08 listopada 2016
Jak ministerstwo nauki i szkolnictwa wyższego zamierza wprowadzić substytut doktoratu i habilitacji
Nie mam nic przeciwko likwidacji stopnia doktora habilitowanego w polskiej nauce. Został on już i tak zdewaluowany przez poprzednie władze resortu w wyniku "reformy" prof. Barbary Kudryckiej, w ramach której posłowie i senatorowie PO i PSL zabezpieczyli nieszczelność w systemie akademickich awansów, by mógł zostać habilitowanym także ten, kto nie wykazał się rzeczywistymi osiągnięciami naukowymi.
Prof. Jarosław Górniak, który przewodniczy Radzie Narodowego Kongresu Nauki twierdzi, że habilitacji nie można zlikwidować dopóki nie zostanie zmieniony charakter konkursów na stanowiska naukowe. Nie wyjaśnia jednak , co przez to rozumie, bo przecież procedura konkursowa właśnie została przez ministra Jarosława Gowina zderegulowana.

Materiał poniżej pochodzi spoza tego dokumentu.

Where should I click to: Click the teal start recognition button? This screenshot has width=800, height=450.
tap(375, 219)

"Dopóki nie będziemy mieli ekwiwalentu funkcjonalnego habilitacji, - powiada J. Górniak - powinna ona pozostać. Możemy się zastanowić nad zniesieniem habilitacji dopiero wtedy, gdy będziemy mieli bardzo dobre doktoraty. Dopóki nie stworzyliśmy progu selekcyjnego na dobrym poziomie, to potrzebujemy habilitacji, która taki próg stanowi. (Forum Akademickie 2016 nr 10, s. 29)
Zdaniem socjologa UJ (...) doktoraty powinny nadawać tylko najlepsze jednostki, które są w stanie zapewnić doktorantom pracę w dobrych zespołach naukowych, dostęp do badań, do aparatury, a nie takie, które przyjmą ich na studia, niczego nie zapewniając. To promotorzy muszą mieć granty na zatrudnianie doktorantów, aby ci w praktyce nauczyli się prowadzenia badań, dokumentowania, organizacji pracy badawczej. (tamże, s. 30)

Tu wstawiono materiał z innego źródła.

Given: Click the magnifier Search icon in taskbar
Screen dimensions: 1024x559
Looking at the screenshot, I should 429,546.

Do procesu niszczenia polskiej nauki włączył się ostatnio WSA w Warszawie, który wydał wyrok (niezgodny z Ustawą o stopniach i tytułach naukowych i Ustawą prawo szkolnictwie wyższym w pkresie wakacyjnym) dla jednej z osób, której zarówno komisja habilitacyjna, jak i rada jednostki odmówiły nadania stopnia doktora habilitowanego. W Polsce wszystko jest możliwe, bo demokracja jest in statu nascendi, część nauczycieli akademickich jest (z-)demoralizowana, a państwo jest wciąż bardzo słabe.

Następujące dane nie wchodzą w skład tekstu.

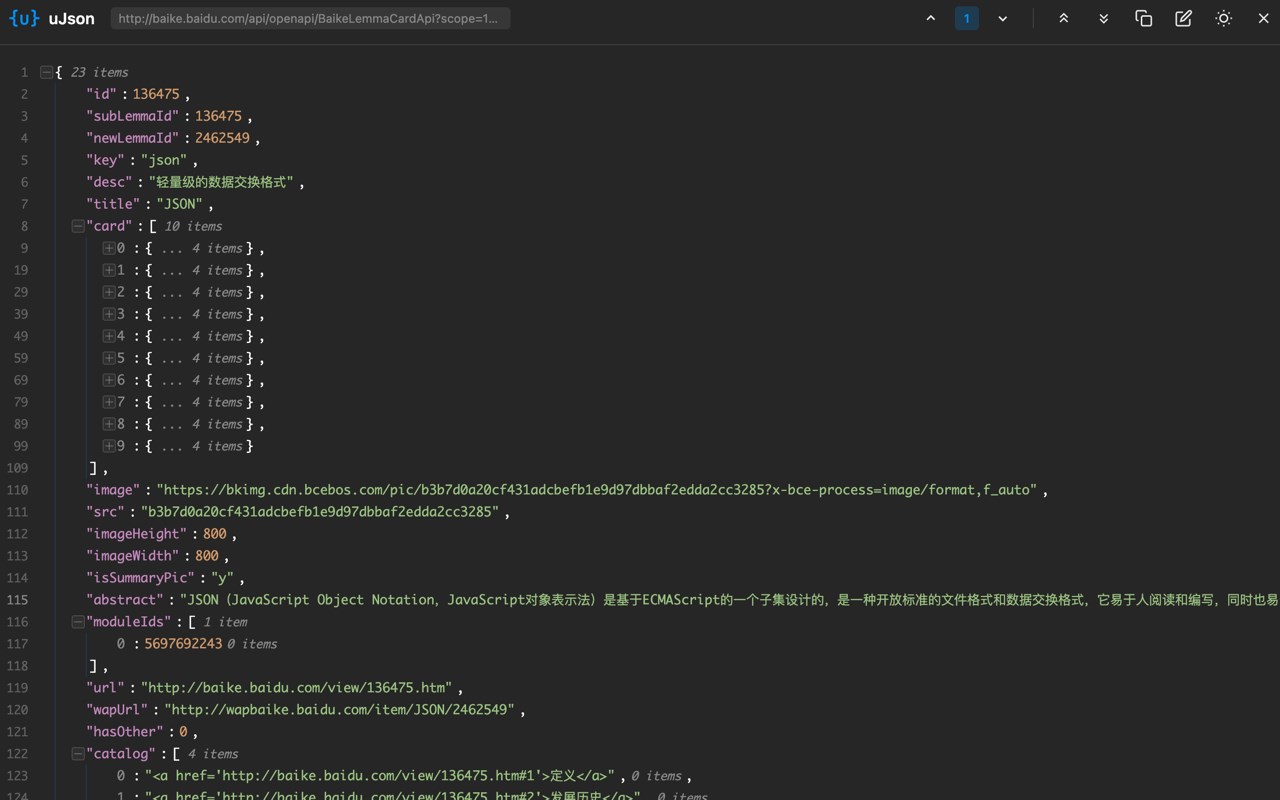Collapse the "catalog" array

pyautogui.click(x=78, y=754)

Sprawiedliwość jest - jak mawiał jeden z szanowanych profesorów prawa - w specjalistycznych słownikach. Nic dziwnego, że są osoby, które nie spełniły wymogów naukowych, ale potrafiły sobie tylko znanymi sposobami zadbać o stopień naukowy dra hab., bo w końcu to tylko 5 minut wstydu, a dyplom jest na resztę życia. Takie osoby sytuują się ponad prawem, bo mają ukryte poparcie.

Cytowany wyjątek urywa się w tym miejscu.